(Pixel coordinate grounding data)
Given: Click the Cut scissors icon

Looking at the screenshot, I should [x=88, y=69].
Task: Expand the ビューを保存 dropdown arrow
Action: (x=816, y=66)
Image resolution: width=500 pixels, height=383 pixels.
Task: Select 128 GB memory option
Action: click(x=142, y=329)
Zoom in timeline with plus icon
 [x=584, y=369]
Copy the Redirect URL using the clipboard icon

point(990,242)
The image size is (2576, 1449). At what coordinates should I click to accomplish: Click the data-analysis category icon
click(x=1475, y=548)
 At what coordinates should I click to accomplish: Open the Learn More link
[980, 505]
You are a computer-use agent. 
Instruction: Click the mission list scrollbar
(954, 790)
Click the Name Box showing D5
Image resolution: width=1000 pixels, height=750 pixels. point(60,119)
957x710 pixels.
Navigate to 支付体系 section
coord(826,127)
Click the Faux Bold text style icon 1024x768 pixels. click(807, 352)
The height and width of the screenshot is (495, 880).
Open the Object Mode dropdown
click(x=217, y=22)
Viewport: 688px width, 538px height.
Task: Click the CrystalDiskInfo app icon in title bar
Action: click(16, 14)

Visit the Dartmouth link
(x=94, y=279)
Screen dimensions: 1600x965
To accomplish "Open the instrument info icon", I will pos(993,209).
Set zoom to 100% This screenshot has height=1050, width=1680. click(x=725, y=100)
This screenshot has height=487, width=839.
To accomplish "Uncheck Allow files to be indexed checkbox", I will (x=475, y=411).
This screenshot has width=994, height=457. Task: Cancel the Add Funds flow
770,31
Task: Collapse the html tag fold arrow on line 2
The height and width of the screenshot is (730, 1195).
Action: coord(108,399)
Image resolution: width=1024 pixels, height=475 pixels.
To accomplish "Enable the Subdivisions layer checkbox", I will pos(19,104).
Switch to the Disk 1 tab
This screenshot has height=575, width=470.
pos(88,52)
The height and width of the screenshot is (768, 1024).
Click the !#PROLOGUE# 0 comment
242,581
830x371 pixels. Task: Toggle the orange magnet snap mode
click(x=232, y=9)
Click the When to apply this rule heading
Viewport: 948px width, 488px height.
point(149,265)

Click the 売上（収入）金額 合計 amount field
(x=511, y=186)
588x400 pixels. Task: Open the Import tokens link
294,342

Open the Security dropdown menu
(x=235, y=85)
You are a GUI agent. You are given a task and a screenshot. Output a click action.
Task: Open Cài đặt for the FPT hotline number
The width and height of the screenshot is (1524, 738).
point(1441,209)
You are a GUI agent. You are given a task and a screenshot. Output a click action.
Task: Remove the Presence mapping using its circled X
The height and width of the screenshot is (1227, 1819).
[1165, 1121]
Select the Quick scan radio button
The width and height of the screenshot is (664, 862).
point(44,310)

TASK OBJECTIVE — The whole block of data above should be printed again verbatim.

REPLY TO THE EXERCISE —
Given: Click the Cut scissors icon

Looking at the screenshot, I should [x=88, y=69].
Task: Expand the ビューを保存 dropdown arrow
Action: (x=816, y=66)
Image resolution: width=500 pixels, height=383 pixels.
Task: Select 128 GB memory option
Action: click(x=142, y=329)
Zoom in timeline with plus icon
 [x=584, y=369]
Copy the Redirect URL using the clipboard icon

point(990,242)
The image size is (2576, 1449). At what coordinates should I click to accomplish: Click the data-analysis category icon
click(x=1475, y=548)
 At what coordinates should I click to accomplish: Open the Learn More link
[980, 505]
You are a computer-use agent. 
Instruction: Click the mission list scrollbar
(954, 790)
Click the Name Box showing D5
Image resolution: width=1000 pixels, height=750 pixels. point(60,119)
957x710 pixels.
Navigate to 支付体系 section
coord(826,127)
Click the Faux Bold text style icon 1024x768 pixels. click(807, 352)
The height and width of the screenshot is (495, 880).
Open the Object Mode dropdown
click(x=217, y=22)
Viewport: 688px width, 538px height.
Task: Click the CrystalDiskInfo app icon in title bar
Action: click(16, 14)

Visit the Dartmouth link
(x=94, y=279)
Screen dimensions: 1600x965
To accomplish "Open the instrument info icon", I will pos(993,209).
Set zoom to 100% This screenshot has height=1050, width=1680. click(x=725, y=100)
This screenshot has height=487, width=839.
To accomplish "Uncheck Allow files to be indexed checkbox", I will (x=475, y=411).
This screenshot has width=994, height=457. Task: Cancel the Add Funds flow
770,31
Task: Collapse the html tag fold arrow on line 2
The height and width of the screenshot is (730, 1195).
Action: coord(108,399)
Image resolution: width=1024 pixels, height=475 pixels.
To accomplish "Enable the Subdivisions layer checkbox", I will pos(19,104).
Switch to the Disk 1 tab
This screenshot has height=575, width=470.
pos(88,52)
The height and width of the screenshot is (768, 1024).
Click the !#PROLOGUE# 0 comment
242,581
830x371 pixels. Task: Toggle the orange magnet snap mode
click(x=232, y=9)
Click the When to apply this rule heading
Viewport: 948px width, 488px height.
point(149,265)

Click the 売上（収入）金額 合計 amount field
(x=511, y=186)
588x400 pixels. Task: Open the Import tokens link
294,342

Open the Security dropdown menu
(x=235, y=85)
You are a GUI agent. You are given a task and a screenshot. Output a click action.
Task: Open Cài đặt for the FPT hotline number
The width and height of the screenshot is (1524, 738).
point(1441,209)
You are a GUI agent. You are given a task and a screenshot. Output a click action.
Task: Remove the Presence mapping using its circled X
The height and width of the screenshot is (1227, 1819).
[1165, 1121]
Select the Quick scan radio button
The width and height of the screenshot is (664, 862).
point(44,310)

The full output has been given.